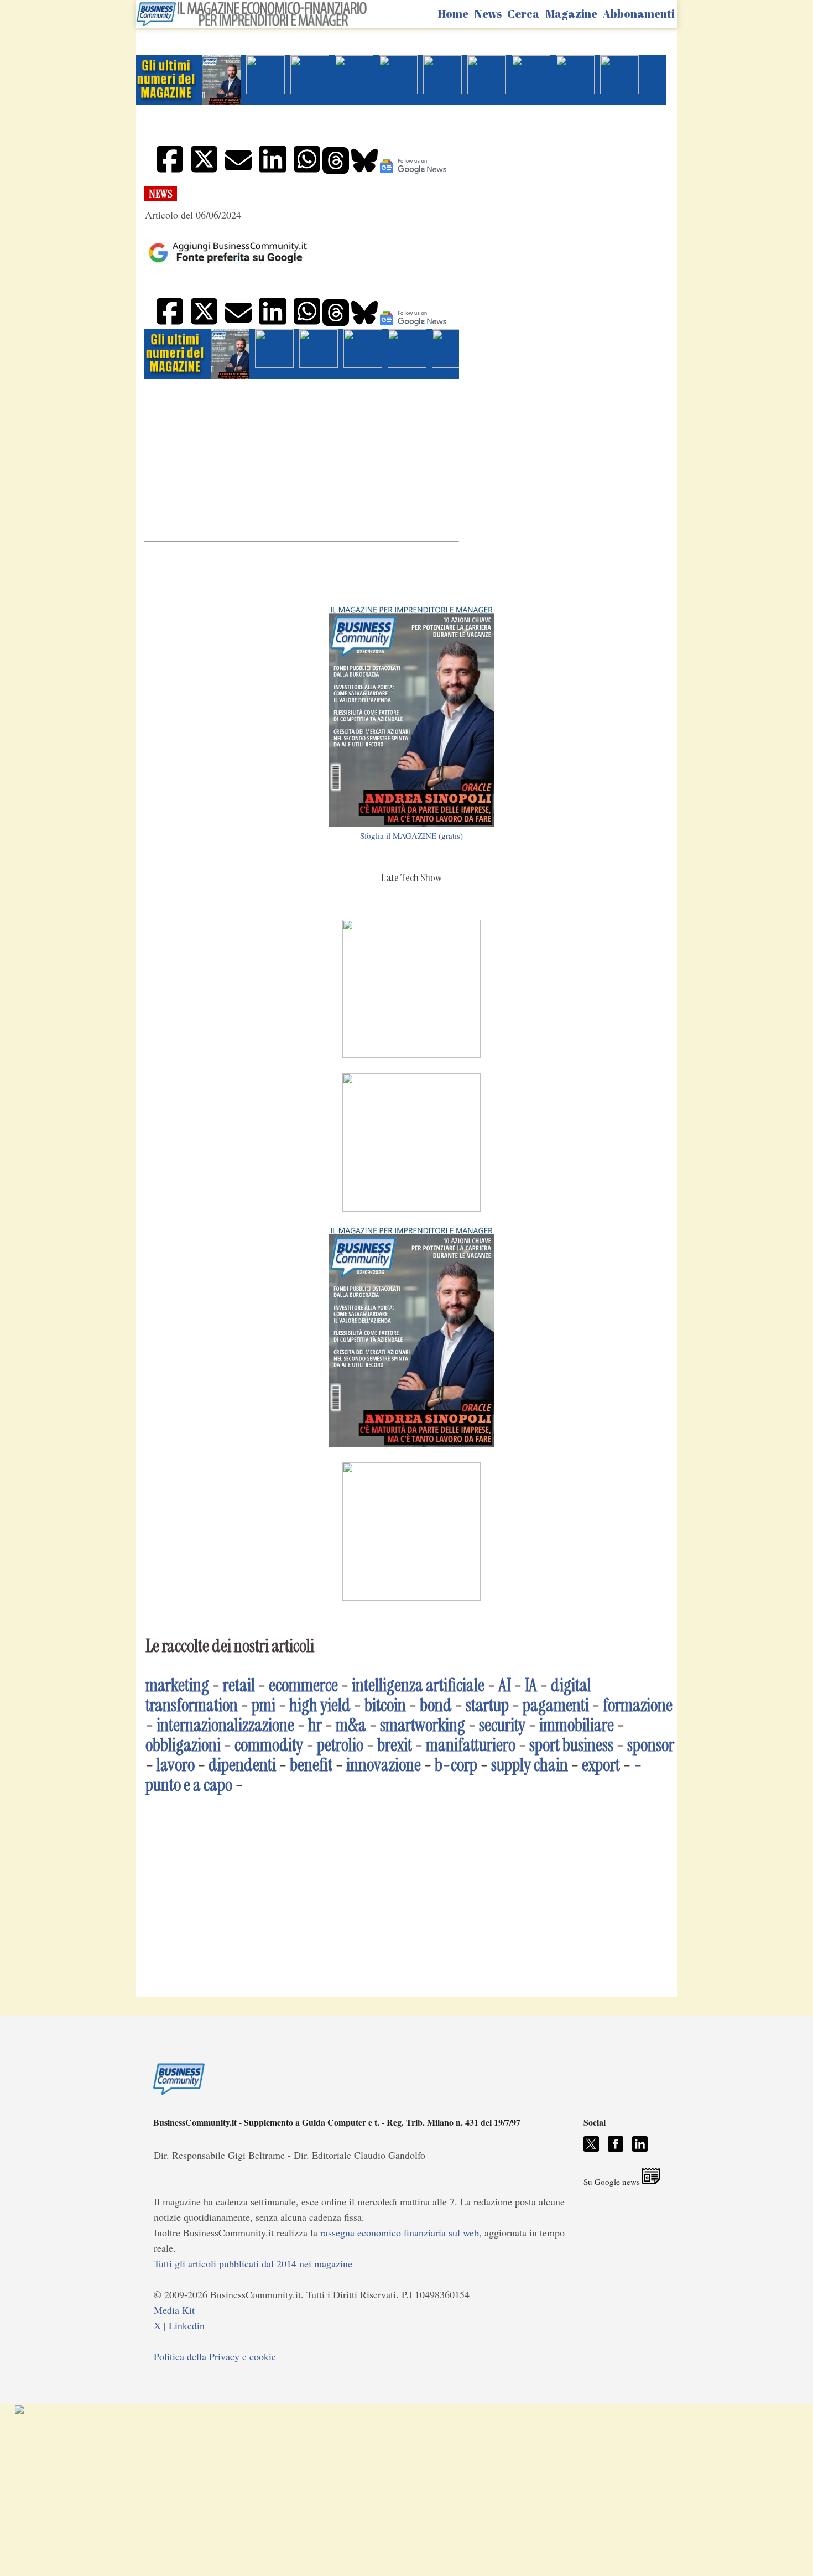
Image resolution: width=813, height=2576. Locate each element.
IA (531, 1685)
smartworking (422, 1725)
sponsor (650, 1745)
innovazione (383, 1765)
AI (504, 1685)
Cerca (523, 13)
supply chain (529, 1765)
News (488, 13)
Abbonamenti (639, 13)
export (601, 1765)
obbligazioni (183, 1745)
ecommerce (303, 1685)
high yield (320, 1705)
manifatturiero (470, 1745)
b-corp (456, 1765)
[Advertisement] (301, 459)
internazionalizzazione (225, 1725)
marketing (177, 1685)
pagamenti (556, 1705)
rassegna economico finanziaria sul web (399, 2232)
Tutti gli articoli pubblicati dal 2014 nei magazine (253, 2263)
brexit (394, 1745)
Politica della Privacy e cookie (215, 2356)
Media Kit (174, 2310)
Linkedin (187, 2325)
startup (487, 1705)
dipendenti (242, 1765)
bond (436, 1705)
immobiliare (576, 1725)
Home (452, 13)
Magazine (571, 13)
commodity (268, 1745)
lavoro (176, 1765)
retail (239, 1685)
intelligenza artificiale (418, 1685)
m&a (351, 1725)
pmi (263, 1705)
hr (315, 1725)
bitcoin (385, 1705)
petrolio (340, 1745)
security (502, 1725)
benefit (311, 1765)
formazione (638, 1705)
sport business (571, 1745)
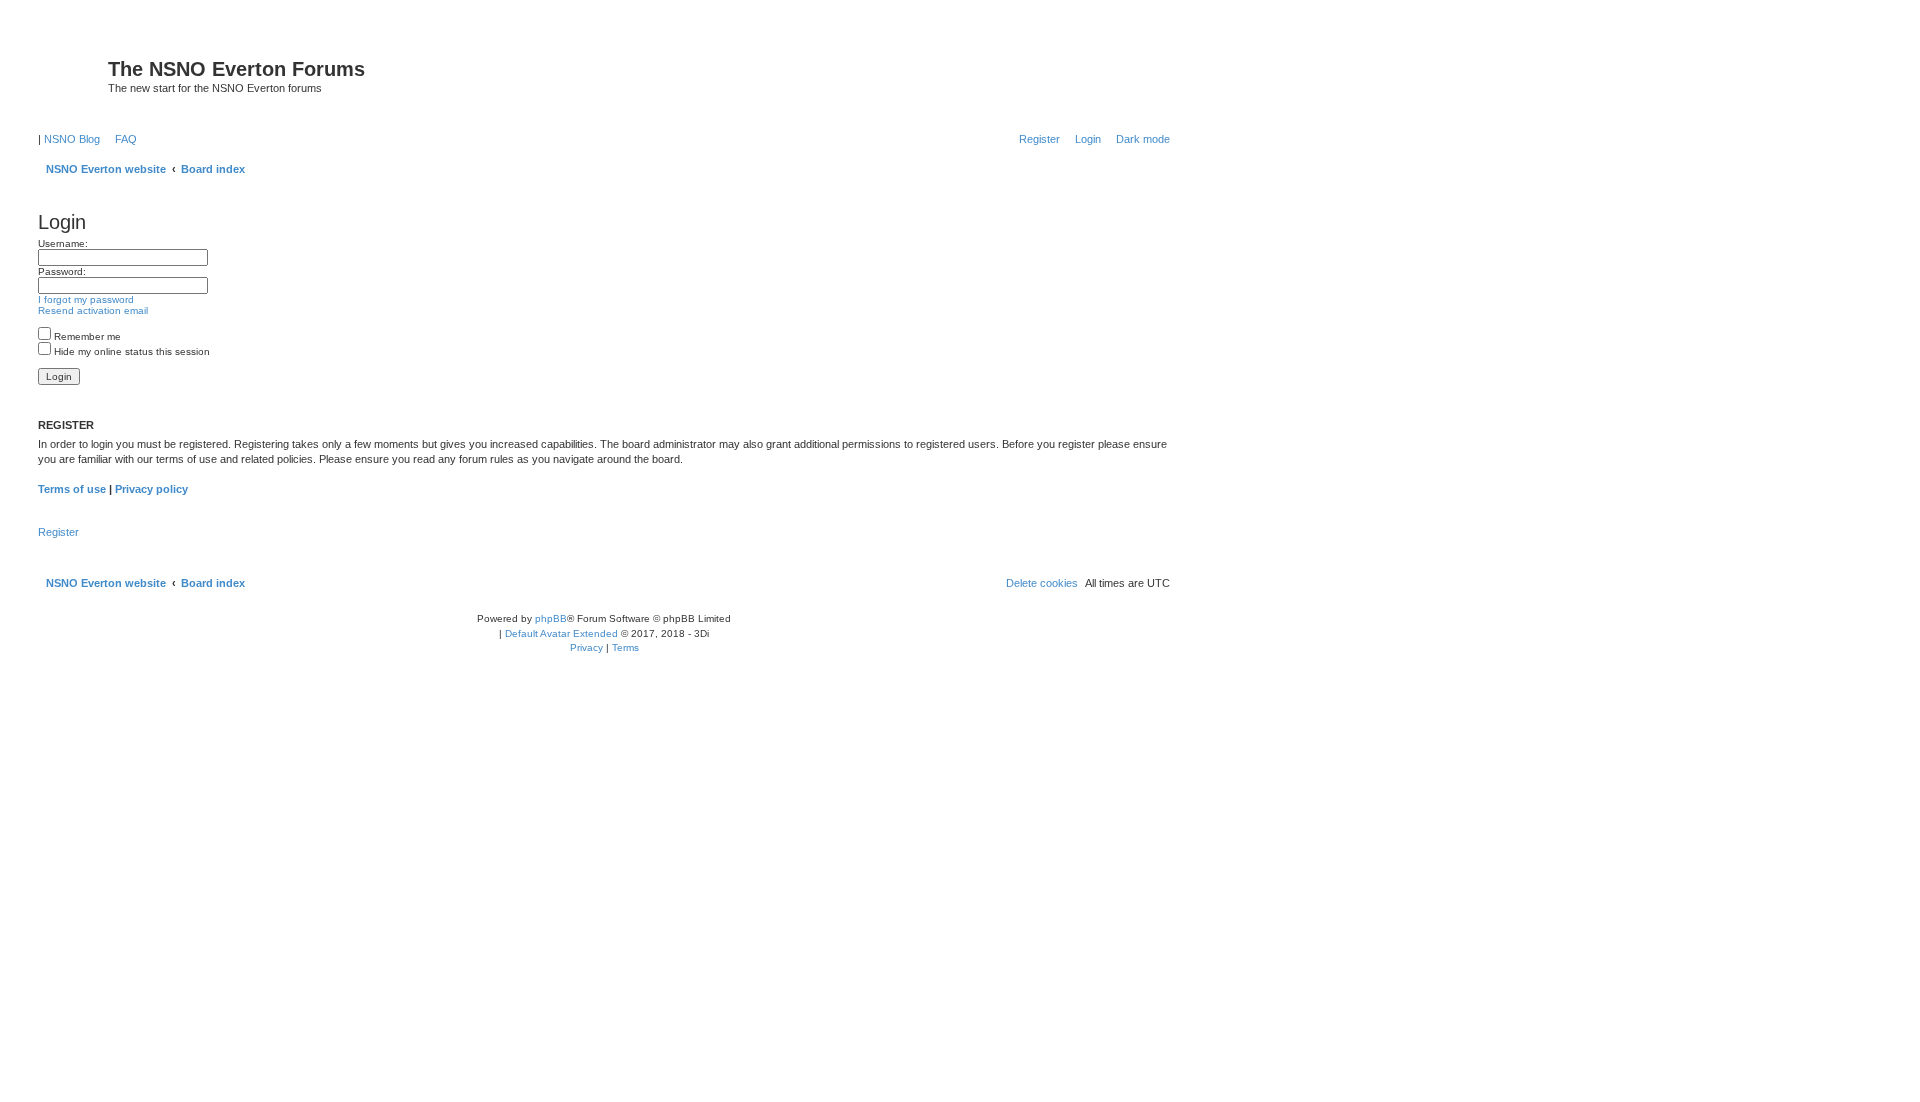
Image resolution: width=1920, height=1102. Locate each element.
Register (58, 532)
****
What to work on. From the line holding "Home (452, 13)" to the line holding "formazione (638, 1705)", inclusive, restate each line above exactly as written.

Task output.
Home (452, 13)
Magazine (571, 13)
commodity (268, 1745)
lavoro (176, 1765)
retail (239, 1685)
intelligenza artificiale (418, 1685)
m&a (351, 1725)
pmi (263, 1705)
hr (315, 1725)
bitcoin (385, 1705)
petrolio (340, 1745)
security (502, 1725)
benefit (311, 1765)
formazione (638, 1705)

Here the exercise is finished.